To provide a little background – when you are building unique machines, it pays to plan properly in advance. But even the best planning sometimes falls short, as you build parts of the prototype. Testing and partial validation along the way is a crucial part of the process. Continuous testing most of the time reveals a better way to build a component (or different materials), or your testing indicates that the solution is not optimal (and off course, there is an unspeakable worst-case scenario!). In short, the building process is recursive, with lots of testing and validation stages between ideation and completion of the process.
The equipment I have been building are for use in the HAMK Bio environment, and it would be used test soil qualities such as soil hydrophobicity and soil aggregate stability. The first relates to the carbon content of soils (too much carbon makes the soil hydrophobic), and the latter relates to a measure to determine how easily soils may erode. Both these topics are important for managing the agricultural sector in terms of the changing climate.
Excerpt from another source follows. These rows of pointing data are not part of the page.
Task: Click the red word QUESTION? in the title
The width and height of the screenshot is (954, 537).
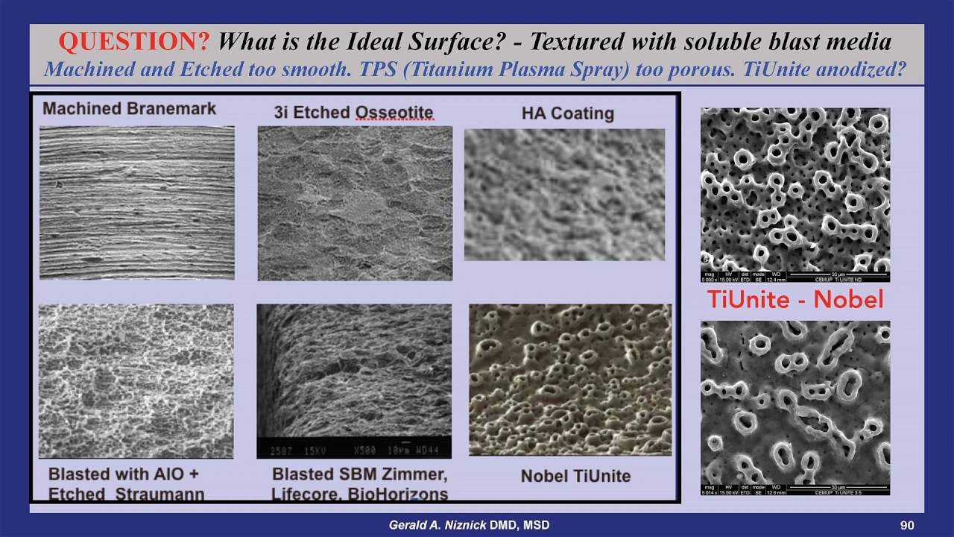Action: [134, 42]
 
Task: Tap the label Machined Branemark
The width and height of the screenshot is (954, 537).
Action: [129, 109]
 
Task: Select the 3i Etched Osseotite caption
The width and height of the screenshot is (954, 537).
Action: [353, 113]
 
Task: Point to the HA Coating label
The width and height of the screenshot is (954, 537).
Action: [567, 113]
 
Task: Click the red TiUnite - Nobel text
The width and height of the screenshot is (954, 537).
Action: [795, 300]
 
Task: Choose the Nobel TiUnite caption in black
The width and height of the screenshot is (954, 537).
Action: [575, 476]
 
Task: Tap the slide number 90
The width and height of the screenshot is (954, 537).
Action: [907, 525]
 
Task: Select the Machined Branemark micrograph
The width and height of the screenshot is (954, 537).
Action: [136, 203]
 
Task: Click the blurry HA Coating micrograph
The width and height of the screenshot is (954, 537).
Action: [564, 195]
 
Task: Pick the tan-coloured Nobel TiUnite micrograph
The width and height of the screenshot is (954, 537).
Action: [570, 379]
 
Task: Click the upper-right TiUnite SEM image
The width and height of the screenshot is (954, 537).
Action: [795, 194]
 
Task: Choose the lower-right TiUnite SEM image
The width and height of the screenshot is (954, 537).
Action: [795, 407]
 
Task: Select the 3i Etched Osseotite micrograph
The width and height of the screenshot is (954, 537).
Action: [355, 203]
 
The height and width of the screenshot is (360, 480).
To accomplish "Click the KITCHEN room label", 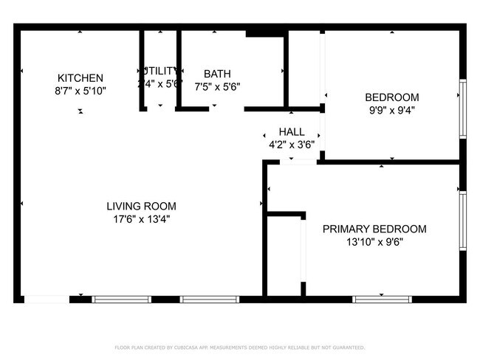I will (x=80, y=78).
The theory and methodologies behind both machines have been researched intensively, with numerous data sets from early prototypes built to prove the concepts. From these datasets it was found that both the quality of these instruments is dependent on good quality components, and high precision fabrication methods. Finding the best materials to produce components and elements proofed to be the first issue, and an associated issue was to find a workshop that can provide access to the tools required. The materials decided on were a mixed bag: there are components requiring stainless steel, aluminum, mild steel, engineering plastics, wood, several elegantly designed 3D printed components, and off course, the electronic components. Manipulating these materials therefore requires well tooled workshops. Both the metal and wood workshops were found at the HAMK Design Factory, and both are well equipped to perform the tasks needed for these two projects.
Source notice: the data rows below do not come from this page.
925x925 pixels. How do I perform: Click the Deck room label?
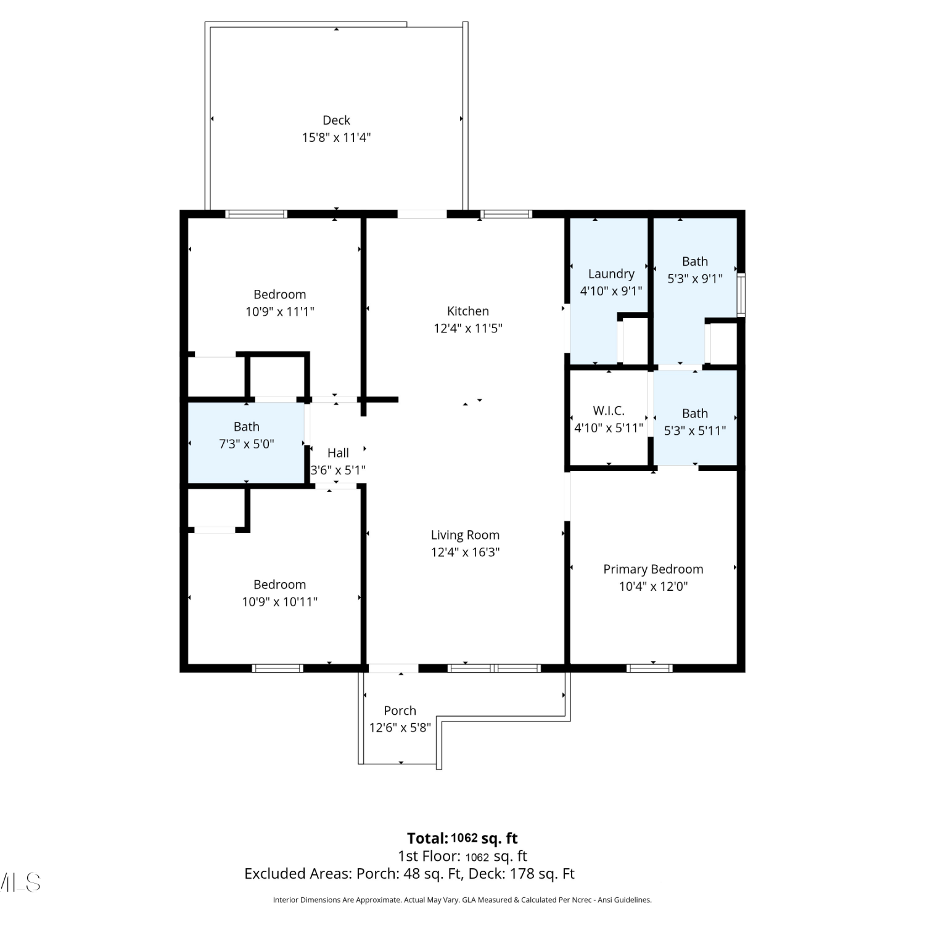[x=336, y=120]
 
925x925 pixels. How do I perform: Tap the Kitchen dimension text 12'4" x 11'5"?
[x=468, y=328]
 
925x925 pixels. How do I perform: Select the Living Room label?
[x=465, y=535]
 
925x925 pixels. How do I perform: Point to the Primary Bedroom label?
[x=653, y=569]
I mentioned that access to skills is also part of the success in innovation. The list of widely different materials requires relatively unique methods to manipulate and is just as important. Having found the workshops at the HAMK Design Factory, the skills were also found at the Design Factory. The friendly Markku Mikkonen was almost always available to help with specific queries and advice on the machining of the different materials.
Both instruments have been manufactured from a very thick and strong engineering plastic with a high Young’s modulus value (it has stable dimensions under a range of temperatures), and very strong. Precision slots and wells were milled into the plastic, as well as numerous holes drilled and tapped in order to use bolts as fasteners. Smaller pieces were also precision cut to accommodate the tensioning of stepper belts. Interestingly, manipulating the plastic required the use of tools and machines from both the metal and wood workshops. A lot of fine metal work was done to cut unique axle holders, and joiners were precision shaped and drilled on the metal lathe to join stepper motors and axles. Specialized brackets had to be made to hold the stepper motors in their positions.
The enclosures for Project Tyvi were made from plywood, to add an aesthetical aspect to the project. The project aim is to look at a way to measure soil erosion characteristics in the field, and the layering of plywood strips with the patterns running in different directions were easy to produce in the wood workshop.